Collected data:
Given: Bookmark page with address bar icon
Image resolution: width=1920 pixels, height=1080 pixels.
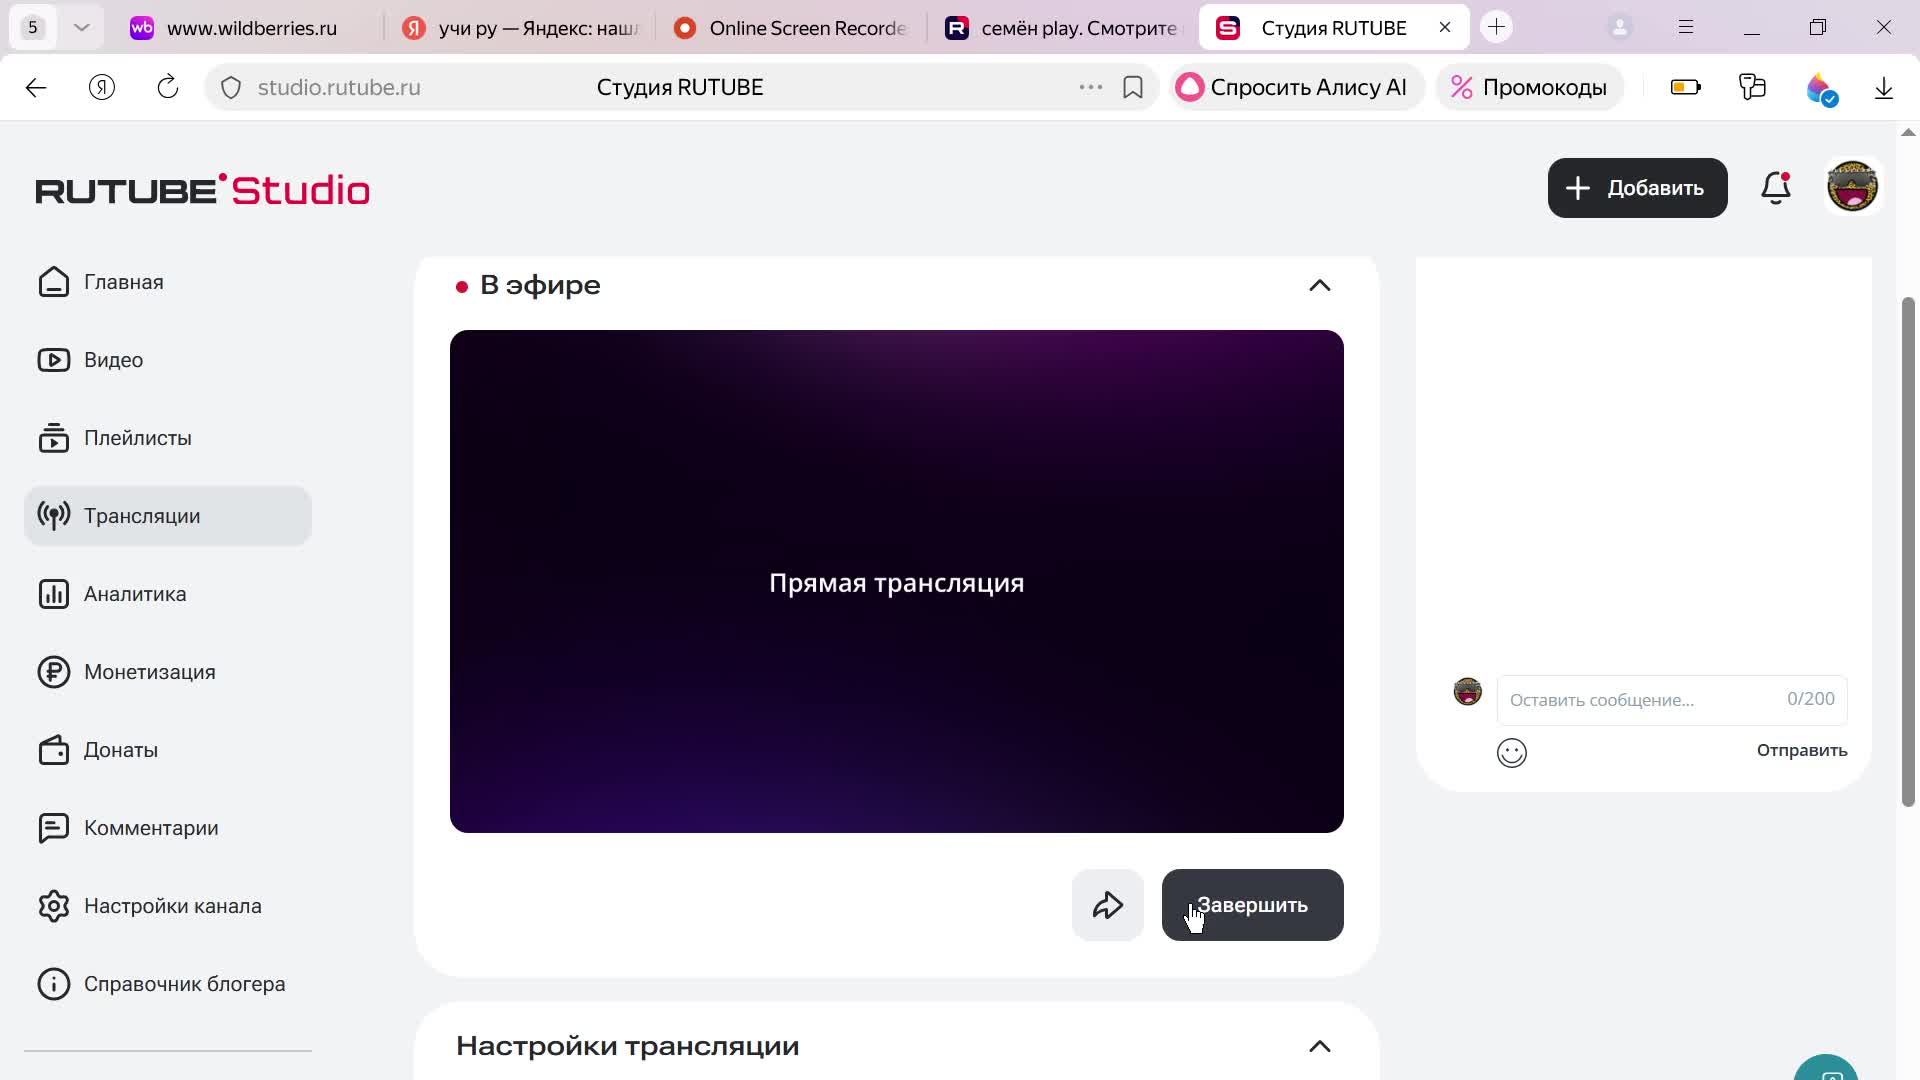Looking at the screenshot, I should click(1132, 88).
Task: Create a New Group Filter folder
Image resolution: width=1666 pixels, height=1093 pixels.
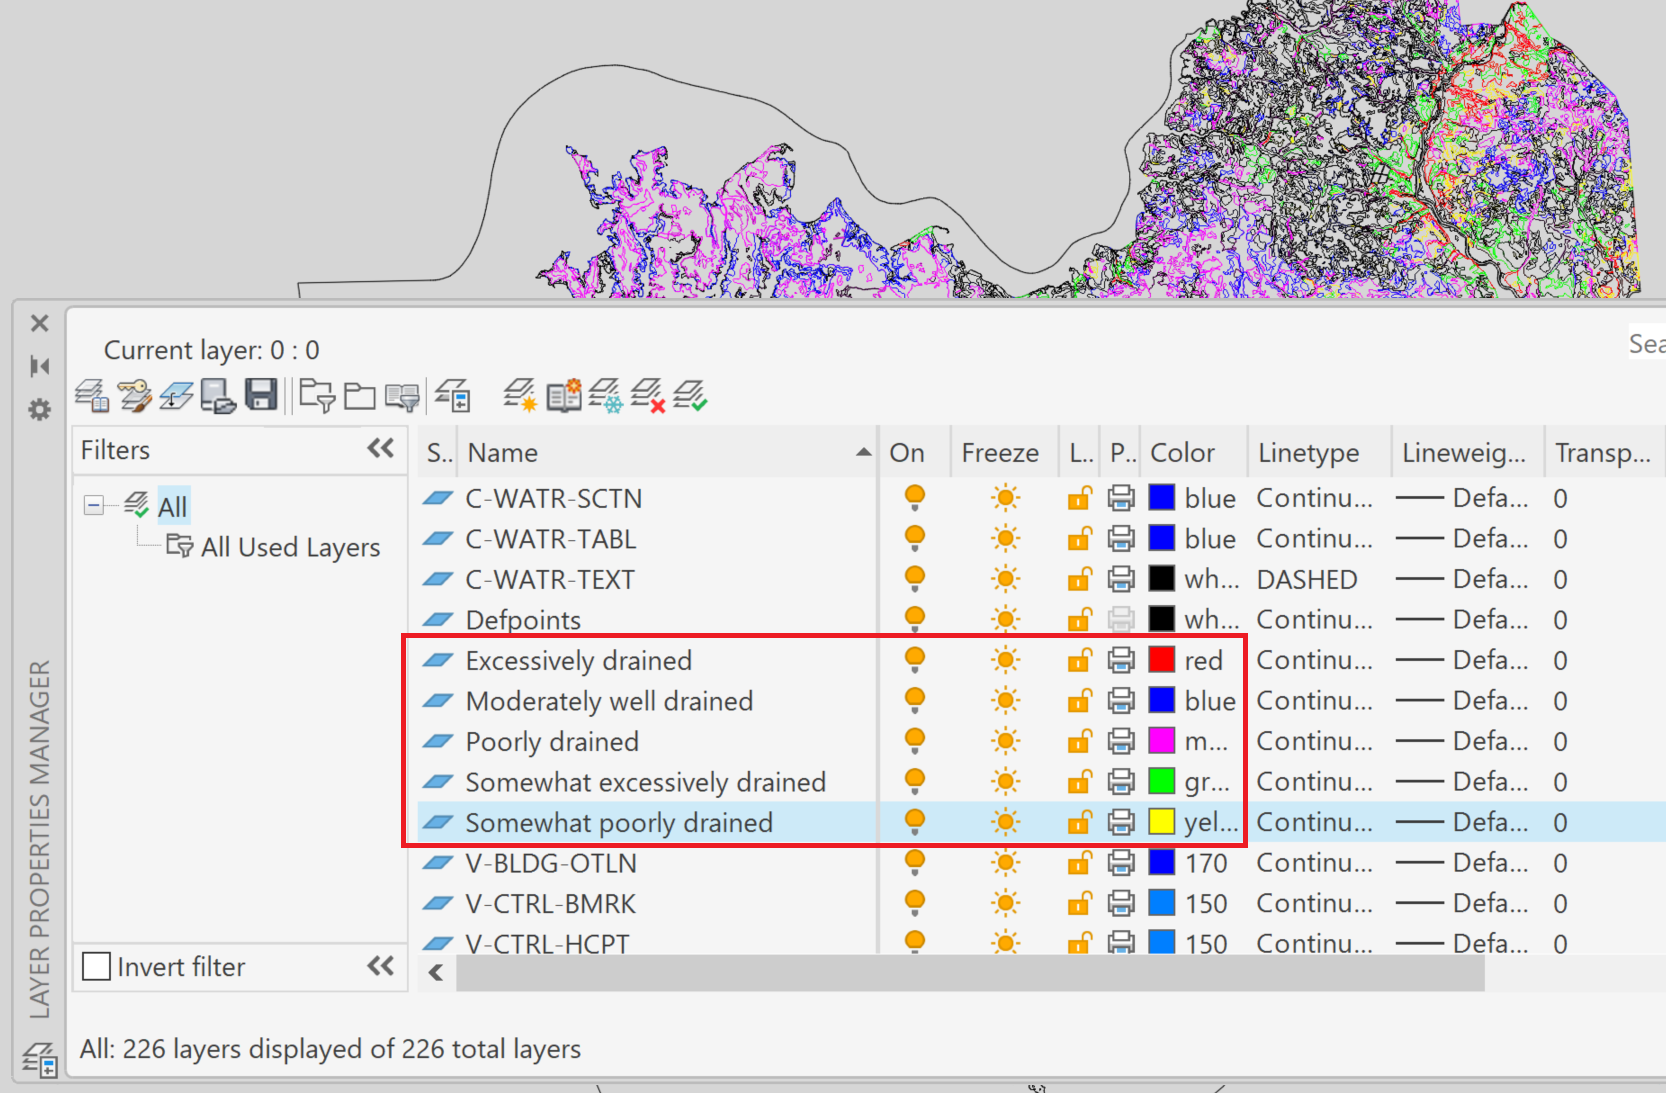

● **Work to complete**
With the pictures omitted, the entries are to be transcribed in full, exactly as they appear.

● **Exercise output**
Given: Bookmark page with address bar icon
Image resolution: width=1920 pixels, height=1080 pixels.
Looking at the screenshot, I should click(1132, 88).
Task: Create a New Group Filter folder
Image resolution: width=1666 pixels, height=1093 pixels.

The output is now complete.